Aplikację wizową wypełniałem dość późno, było z tym kilka niefrasobliwych kłopotów ponieważ czas jej wypełnienia to tylko 20 min. Kilkakrotnie musiałem po raz wtóry uzupełniać niektóre strony ponieważ nie zdążyłem na czas ich zapisać. Po wysłaniu aplikacji do konsulatu pozostawało tylko umówić się na rozmowę z konsulem. Miła pani z konsulatu której przez telefon nie dało się zrozumieć ustaliła mi wizytę na piątek 13.08 godzina 8.30. Wszystko było by bardzo korzystne gdyby nie to że najbliższy konsulat znajduje się w Krakowie i żeby się tam dostać musiałem wstać o 4 nad ranem aby pojechać pociągiem o 4.52. Podróż 2 klasą nie była zła do momentu gdy przed Krakowem nie zaczęło wsiadać multum ludzi, wtedy zrobiło się dość tłoczno ale przetrwaliśmy z bratem tą niewygodę. W konsulacie bez ogródek powiem ze potraktowali tych ludzi trochę jak bydło. „Zaganiacz” pozbierał paszporty i zaganiał nas jak nic nie wiedzące święte krowy do wnętrza konsulatu, porozdawał numerki (dzięki mojej zagrywce taktycznej udało mi się dostać bardzo wysoki nr 5) Potem kontrola przy wejściu a następnie 20 min czekania w poczekalni aż panie w okienkach przygotują dokumenty. Po jakichś 15 min wreszcie poprosiły mnie do okienka, tam podpisałem kilka druczków, i następnie zostałem poproszony aby przejść do pokoju obok i tam zaczekać aż na tablicy świetlnej wyświetli się mój nr (czyli 5). W kolejnej poczekalni aby umilić pobyt czekającym ludziom, zawiesili telewizor i emitowali jakiś program dokumentalny o dzikiej przyrodzie Stanów Zjednoczonych. Znużony czekaniem już prawie zasnąłem gdy na wspomnianej uprzednio tablicy wyświetliła się cyfra mi przypisana. Rozmowa z konsulem trwała jakieś 2-3 min. Konsul był bardzo miły, w przeciwieństwie do pań w okienkach, zapytał o cel podróży, czy mam w Stanach Rodzinę a po chwili namysłu z entuzjazmem zakomunikował mi ze kwalifikuje się do otrzymania wizy. Paszport miał przyjść kurierem w ciągu 5 dni roboczych ale stało się to trochę szybciej i tak oto stałem się szczęśliwym posiadaczem wizy uprawniającej mnie do wstępu na teren państwa już nie tak mlekiem i miodem płynącym.

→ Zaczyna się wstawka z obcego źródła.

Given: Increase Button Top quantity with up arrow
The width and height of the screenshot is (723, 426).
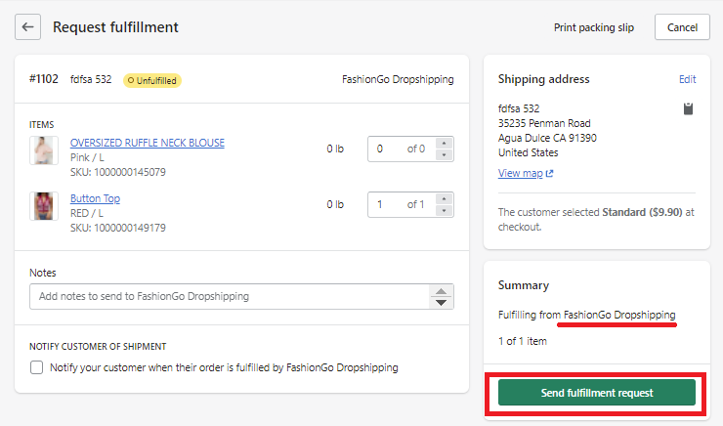Looking at the screenshot, I should click(x=444, y=199).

Bardzo liczyłem na placement w jakimś ciepłym miejscu gdyż nie za bardzo przepadam za mroźnymi zimami takimi jak tutaj, jednakże stało się inaczej. 10 sierpnia dostałem maila od pani Diany, w którym załączony był placement letter. Okazało się że jade do MICHIGAN. Może to nie Miami ale jestem zadowolony. Na początku nie miałem kontaktu z host rodziną ponieważ byli na wakacjach ale gdy tylko wrócili Allen (host tata) pokrótce wyjaśnił mi jaka jest sytuacja w rodzinie.

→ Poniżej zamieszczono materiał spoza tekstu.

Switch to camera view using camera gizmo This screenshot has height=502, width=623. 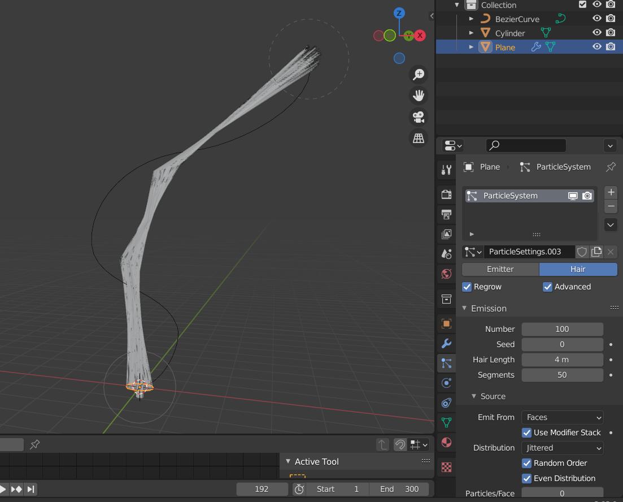point(418,117)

Mieszkać będę w jednym pokoju z Zacharym (17 lat) a obok będzie mieszkac jego siostra Marryann (16 lat). Będę troche mogł liczyc na kumoterstwo w szkole ponieważ host mama Kathy Jo jest nauczycielką w szkole do której będę uczęszczał. Allen jest z zawodu inżynierem co oznacza jak na Stany bardzo duże pieniądze. W drugim albo trzecim mailu powiedział mi ze przy domu maja PEŁNOWYMIAROWE BOISKO DO KOSZYKÓWKI Z OŚWIETLENIEM I BASEN !! Niemałe było moje zdziwienie ponieważ koszykówka to mój ukochany sport a teraz będę miał niezmierzoną szanse aby móc trenować bez konieczności transportowania się na hale sportową.

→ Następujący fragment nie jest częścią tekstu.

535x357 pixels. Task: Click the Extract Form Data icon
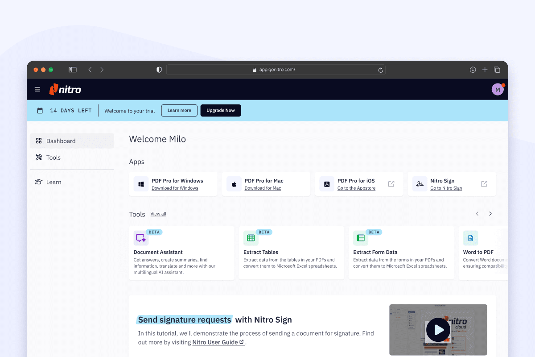point(360,238)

Newaygo (tam gdzie spędzę najbliższe 10 miesięcy) to mała mieścina licząca około 2000 osób, jest to dość ciekawe ponieważ szkoła do której będę uczęszczał liczy 600 osób i jest to szkoła klasy B (chodzi o ilość uczniów). Rok szkolny zaczyna się 7 września. Z Polski wylatuje w niedzielę 29 sierpnia aby móc lepiej zapoznać się z rodziną. Plan lotu mam następujący: Warszawa- Amsterdam - New Jersey – Cleveland – Gran Rapids. Swoją drogą Gran Rapids to jedyne większe miasto w okolicy (200tys. Mieszkańców) jest ono wielkości mojego Rzeszowa jednakże w tamtejszej skali jest to także dość małe miasto.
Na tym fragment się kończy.